**REQUIREMENTS**
Rewrite the material below as a numbered list, one line per item and blank lines omitted. Leave the pictures out of your answer.

(Screen grounding material)
- - - - - - -

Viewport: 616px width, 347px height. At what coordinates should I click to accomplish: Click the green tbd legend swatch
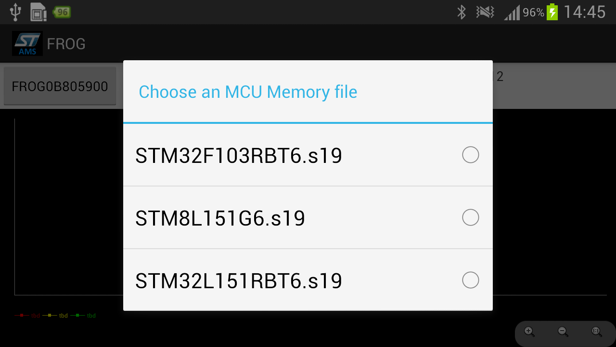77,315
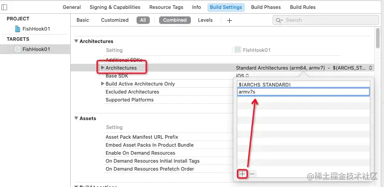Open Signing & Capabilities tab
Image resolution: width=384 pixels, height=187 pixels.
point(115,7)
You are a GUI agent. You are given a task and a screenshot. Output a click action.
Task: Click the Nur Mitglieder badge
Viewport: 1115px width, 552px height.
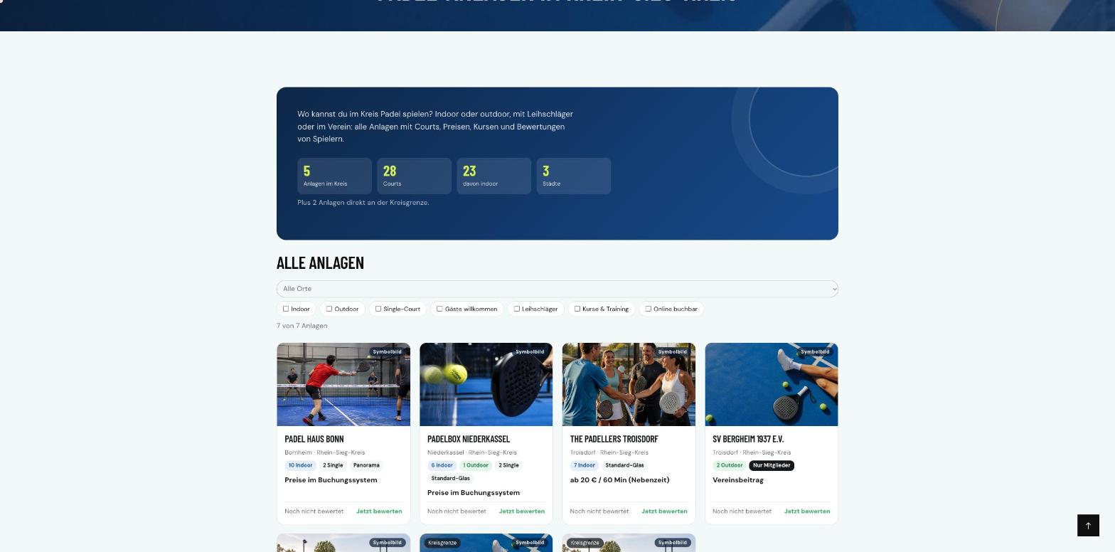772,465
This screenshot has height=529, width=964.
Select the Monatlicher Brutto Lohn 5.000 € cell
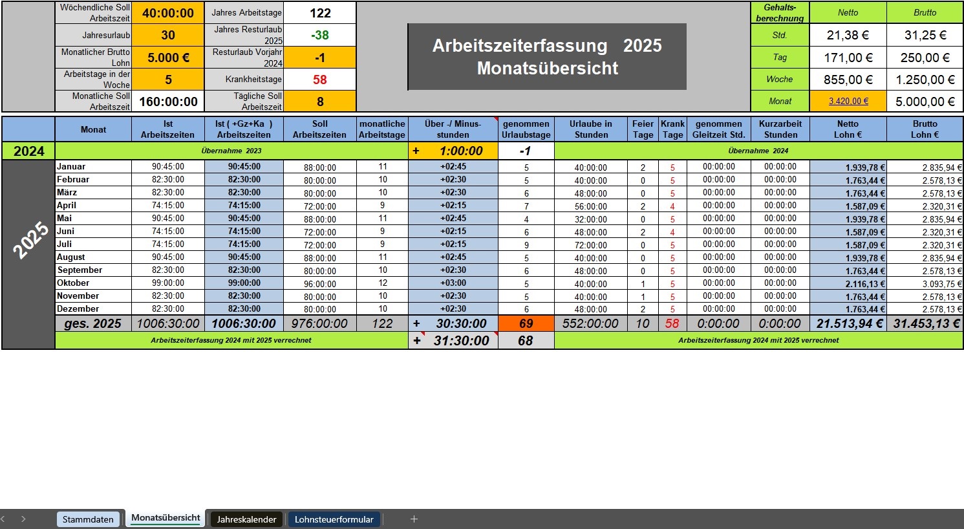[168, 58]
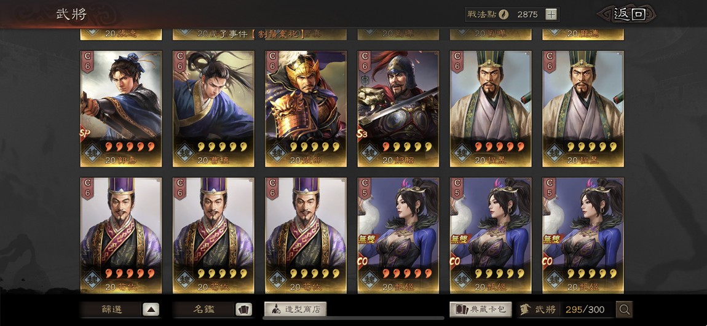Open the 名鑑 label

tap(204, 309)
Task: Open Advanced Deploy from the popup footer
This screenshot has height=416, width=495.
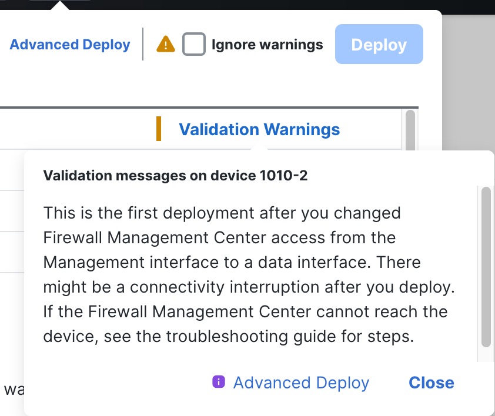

- - - - - - -

**WRITTEN RESPONSE**
1. Viewport: 616px width, 347px height. At what coordinates should I click to accomplish: Click the green tbd legend swatch
2. 77,315
3. Open Signing & Capabilities tab
4. Image resolution: width=384 pixels, height=187 pixels.
5. point(115,7)
6. You are a GUI agent. You are given a task and a screenshot. Output a click action.
7. Task: Click the Nur Mitglieder badge
8. Viewport: 1115px width, 552px height.
9. 772,465
10. This screenshot has height=529, width=964.
11. Select the Monatlicher Brutto Lohn 5.000 € cell
12. [168, 58]
13. Open the 名鑑 label
14. tap(204, 309)
15. Task: Open Advanced Deploy from the popup footer
16. This screenshot has height=416, width=495.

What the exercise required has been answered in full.